Tabb: My name is Tabb Sullivan. I am a senior scientist here at Integral Molecular in Philadelphia, Pennsylvania. The overall aims of Integral Molecular are to find tools to study membrane proteins better. So, the company was founded on this idea that you could make membrane proteins a more workable protein by encapsulating that in a viral-like particle. So, that viral-like particle, the lipoparticle, was the founding technology of the company.
Tabb: The reason that the founders came up with this idea is because they were all biologists in grad school or their postdocs, and they were studying viruses and realizing that they could encapsulate all sorts of membrane proteins in the outer envelope of a virus. But because they are virologists, they're also interested in working in the virology field. And for a long time, Integral Molecular has been making reporter viruses both with Dengue and Zika, and now for SARS-CoV-2.
Rebecca: My name is Rebecca Rimkunas, and I'm the project leader of the shotgun mutagenesis epitope mapping team at Integral Molecular. On the epitope mapping team, we're looking at where antibodies are binding to the spike protein, which is responsible for the entry of SARS-CoV-2 into human cells. SARS-CoV-2 being the virus causing COVID-19. And, with epitope mapping, we're able to understand how and where antibodies are neutralizing the SARS-CoV-2 virus.

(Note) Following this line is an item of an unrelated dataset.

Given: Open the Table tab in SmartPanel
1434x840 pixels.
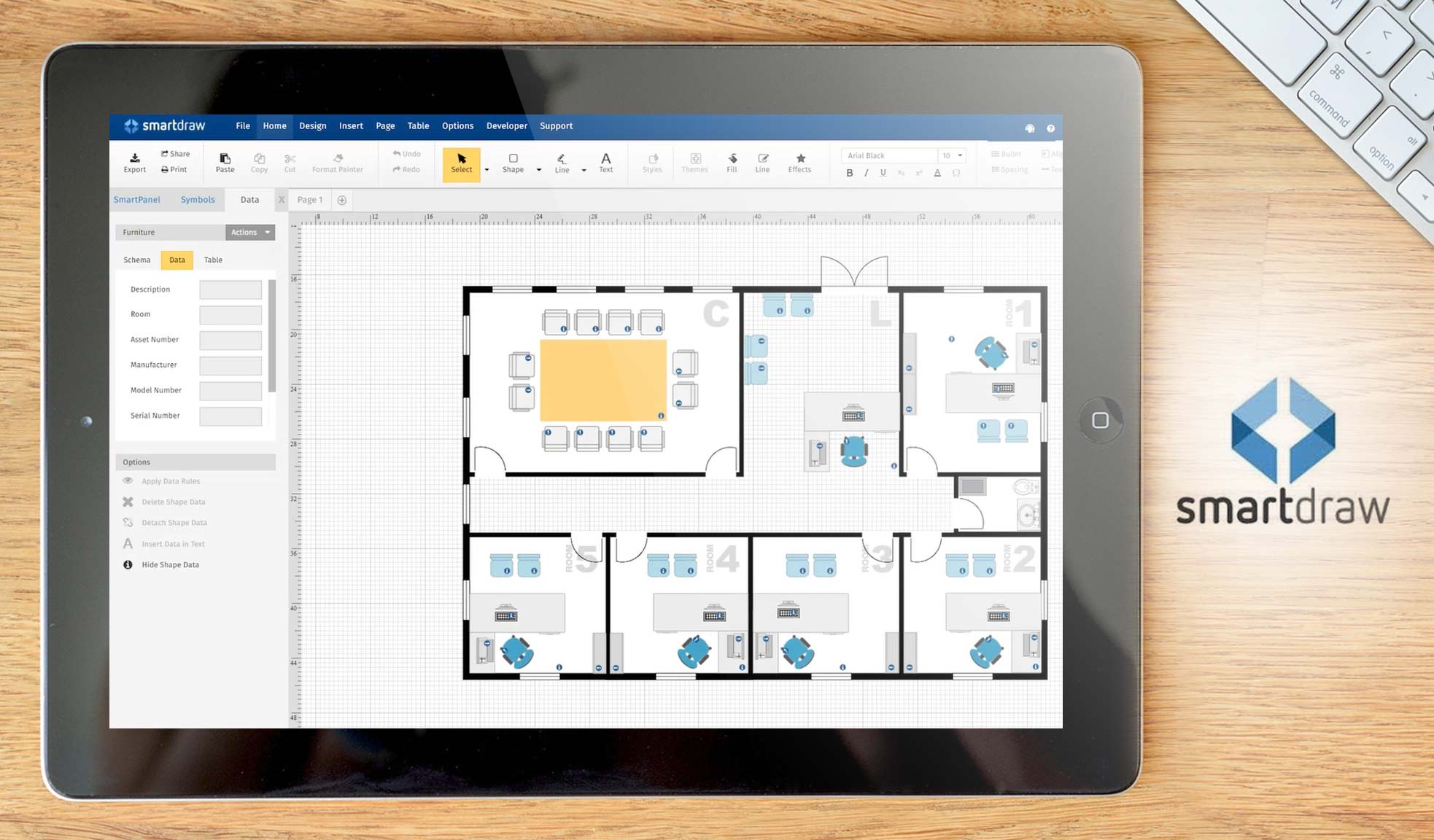Looking at the screenshot, I should pyautogui.click(x=213, y=260).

Rebecca: By doing this and understanding the mechanism action of antibodies, we can better select for lead therapeutic candidates and also understand how vaccines are working to neutralize the virus. We also can look into how antibody cocktails can be developed for therapeutic use, and these are a combination of several antibodies that have different mechanisms of action that strengthen the neutralization of the SARS-CoV-2 virus.
Rebecca: On the epitope mapping team, we mutate every amino acid of a membrane protein to an alanine, and then see which mutations are causing a loss of binding of the antibody to that target. And this way, we can identify the epitope. The iQue allows us to read a 384-well plate in under an hour, which is really a game-changer for us, because we can screen several antibodies across hundreds of these alanine mutations in a single day. It is also very easy to use, even for new users who have little to no experience with flow cytometry. The iQue gives us the sensitivity to detect binding, even low-binding antibodies and also has sensitivity so that we can see the difference in binding for an antibody between the wild-type membrane protein and mutated protein.

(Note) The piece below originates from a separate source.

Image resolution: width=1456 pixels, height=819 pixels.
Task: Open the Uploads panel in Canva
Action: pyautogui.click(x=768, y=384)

Rebecca: At Integral, I think using the technology like the iQue will allow us to accelerate our studies and our discovery and characterization of antibodies towards membrane proteins for treatments such as for cancer and also for the COVID-19 pandemic we're experiencing currently. I think using this technology will allow us to screen larger panels of antibodies and be able to more quickly characterize these antibodies.
Tabb: In the future, we want to be able to support the companies that are developing vaccines and therapeutics. We want them to be able to use our reporter virus particles (RVPs) to determine the effectiveness of either their therapeutic or their vaccine. To that end, we know we're doing things to make sure that we're staying on top of what is happening to SARS-CoV-2 as it passes through the human population. And, as therapeutics are added and vaccines are added, viruses have the capacity to mutate. The nice thing about the alanine scan library that we've already talked about is that any single one of those alanine mutations can be made into a reporter virus. So then those can be tested for their ability to escape the vaccine or the serum response, the neutralizing response, or the monoclonal antibody that's being used to block the virus.